→ **TASK TO CARRY OUT**
List every line of the listing below that contains the word "Given", matching its case exactly.

→ **INFORMATION PROVIDED**
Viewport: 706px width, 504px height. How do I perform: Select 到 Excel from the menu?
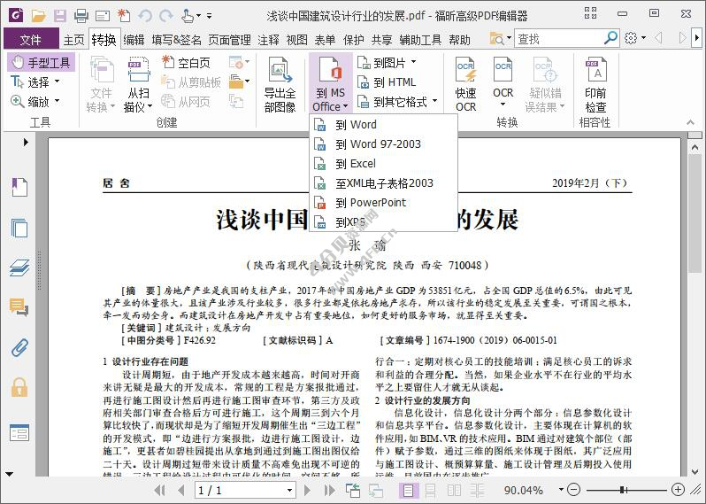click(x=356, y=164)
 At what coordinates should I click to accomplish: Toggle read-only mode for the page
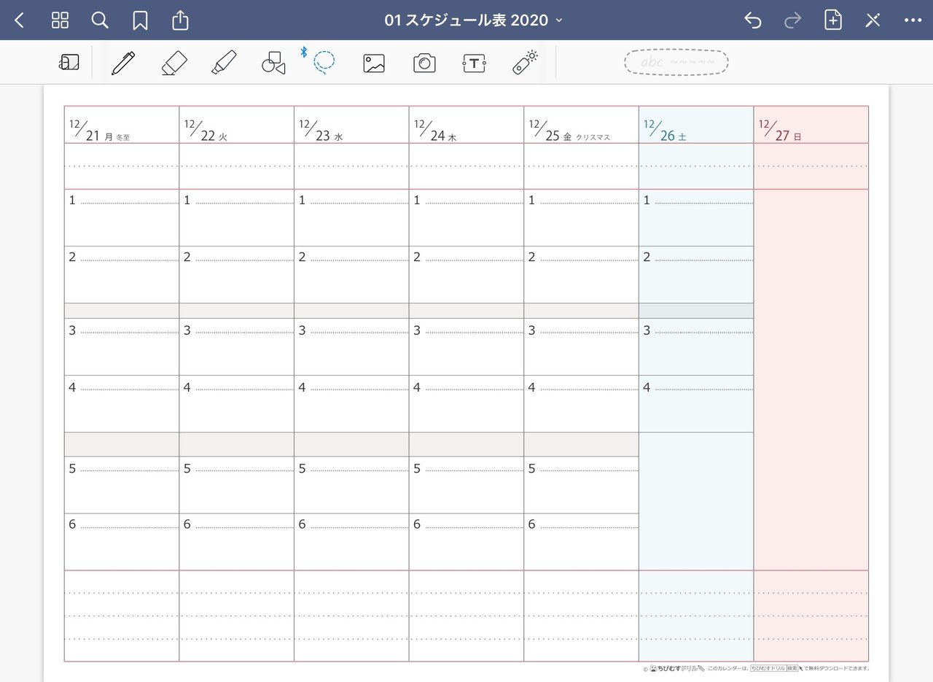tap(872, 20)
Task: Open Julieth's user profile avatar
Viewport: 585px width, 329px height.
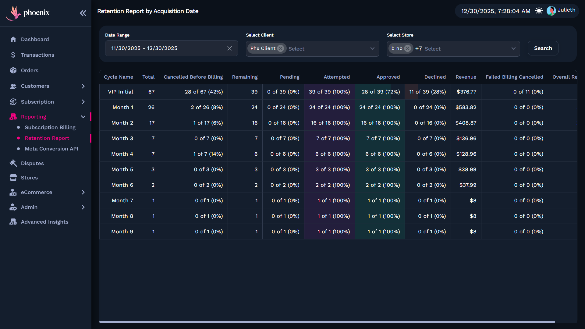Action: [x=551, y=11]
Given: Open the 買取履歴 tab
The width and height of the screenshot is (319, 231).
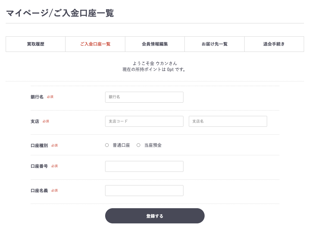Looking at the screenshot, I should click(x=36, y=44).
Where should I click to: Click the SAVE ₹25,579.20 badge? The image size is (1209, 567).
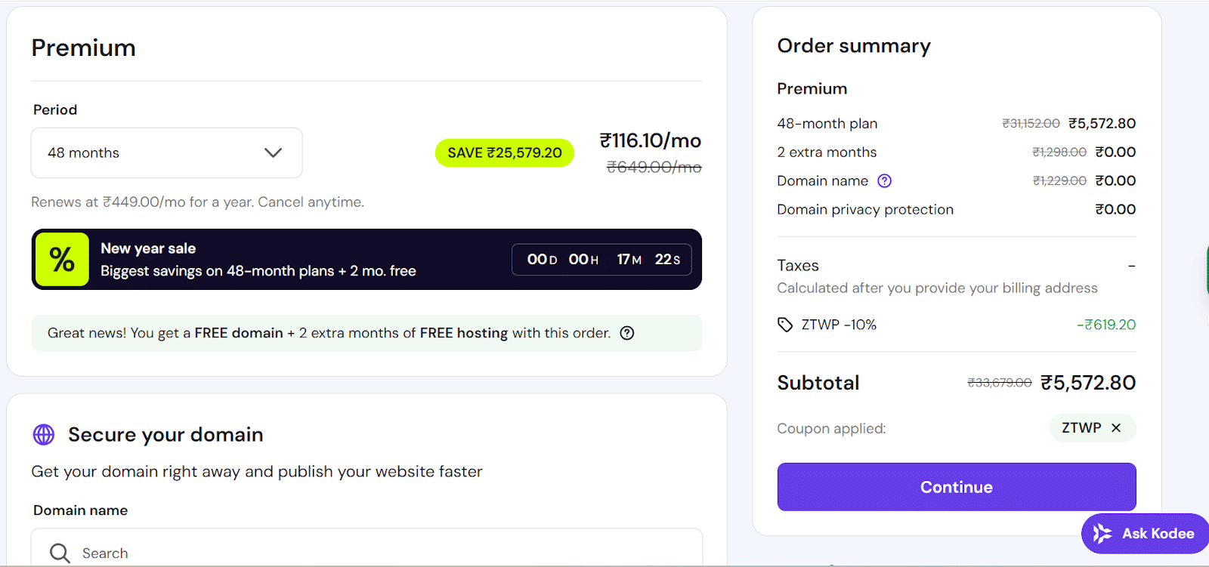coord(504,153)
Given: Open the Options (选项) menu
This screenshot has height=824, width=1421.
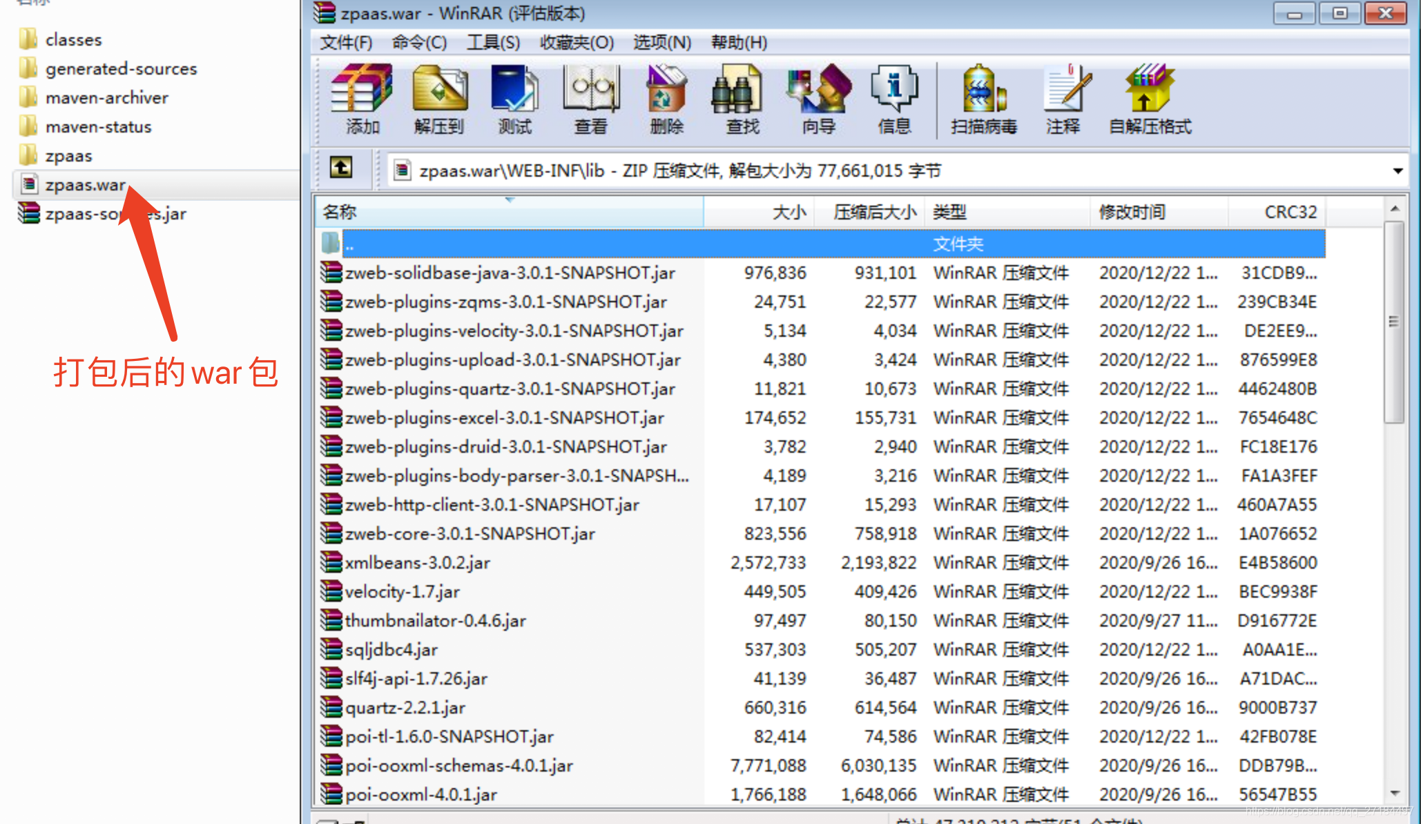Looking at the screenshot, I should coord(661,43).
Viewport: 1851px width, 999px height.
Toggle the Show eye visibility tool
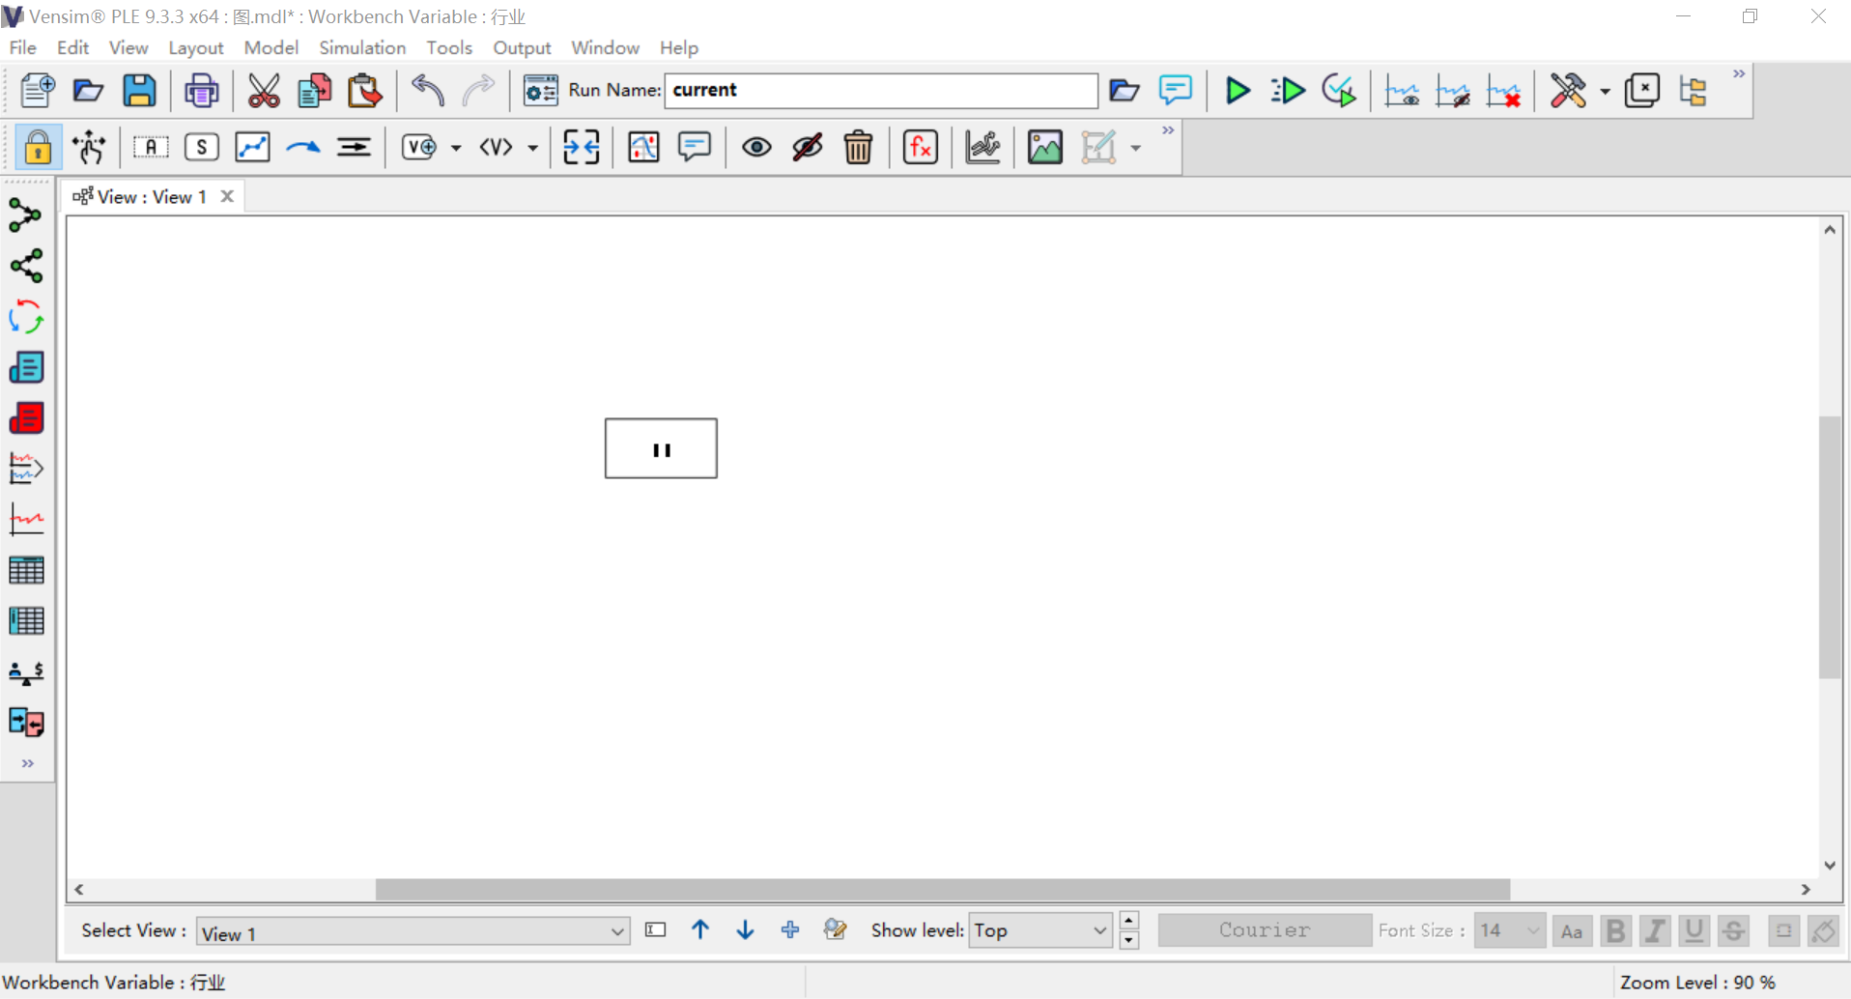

→ **OUTPUT FOR THIS TASK**
Given: Open the 買取履歴 tab
Given: Open the Options (选项) menu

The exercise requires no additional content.